WHAT IS EXPECTED: In the data below, which lines contain "screenshot"? List them by copying each one.
[[ GIVEN RECORDS open ]]
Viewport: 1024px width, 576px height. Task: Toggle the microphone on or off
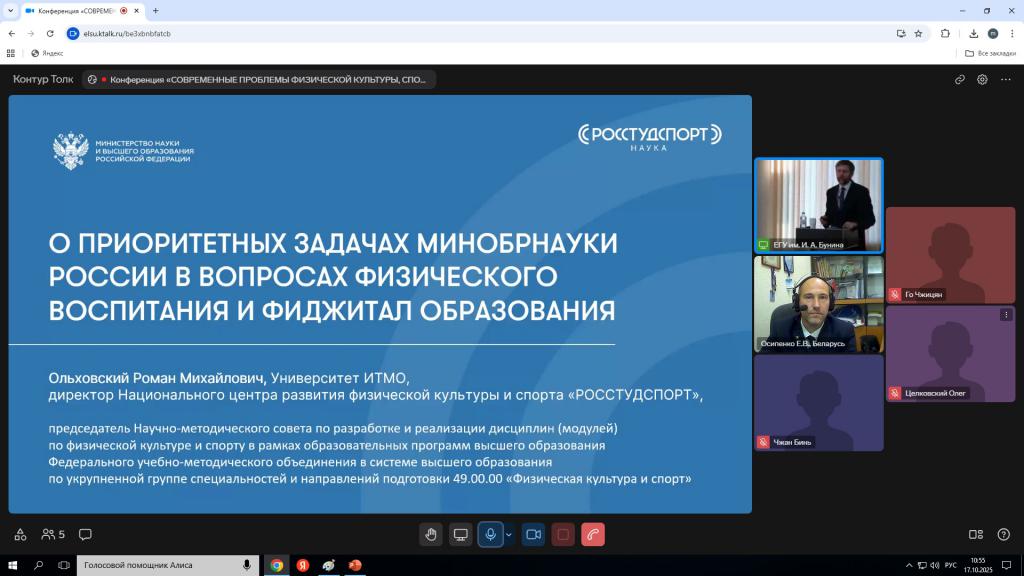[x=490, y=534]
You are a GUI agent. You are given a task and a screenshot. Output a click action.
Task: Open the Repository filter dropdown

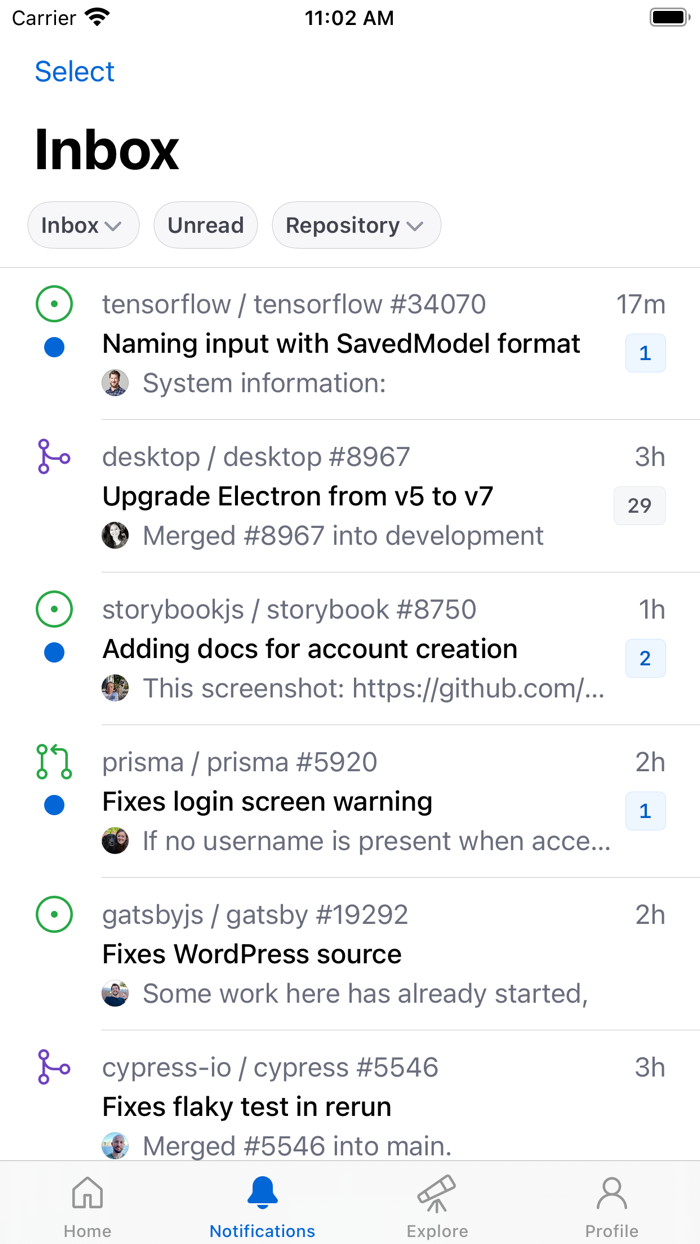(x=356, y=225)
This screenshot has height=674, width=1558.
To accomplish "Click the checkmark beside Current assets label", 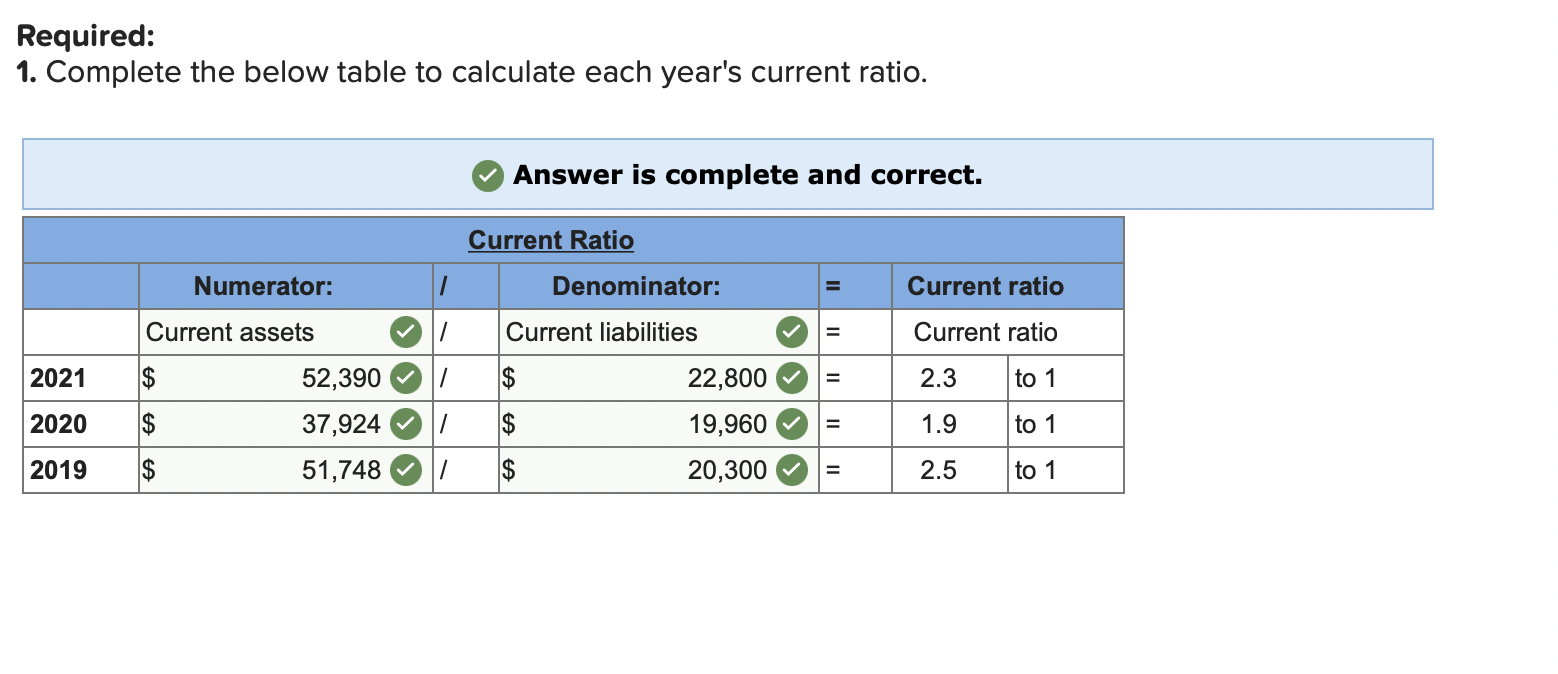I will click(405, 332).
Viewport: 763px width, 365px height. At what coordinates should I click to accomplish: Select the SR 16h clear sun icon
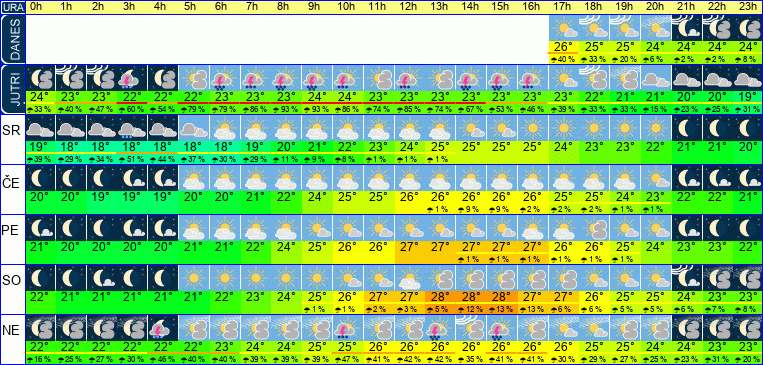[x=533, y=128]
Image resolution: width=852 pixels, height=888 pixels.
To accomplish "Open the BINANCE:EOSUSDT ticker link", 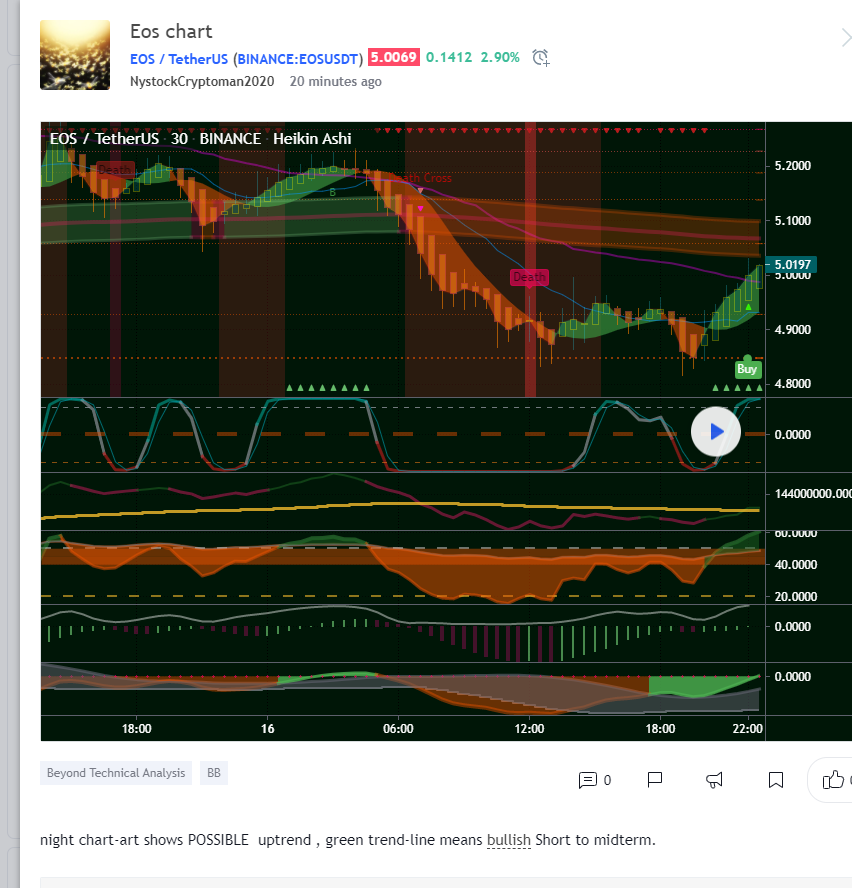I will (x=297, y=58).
[[ GIVEN RECORDS closed ]]
RESPONSE TO THE EXERCISE:
You are a GUI agent. You are given a task and a screenshot. Output a click action.
This screenshot has height=674, width=1558.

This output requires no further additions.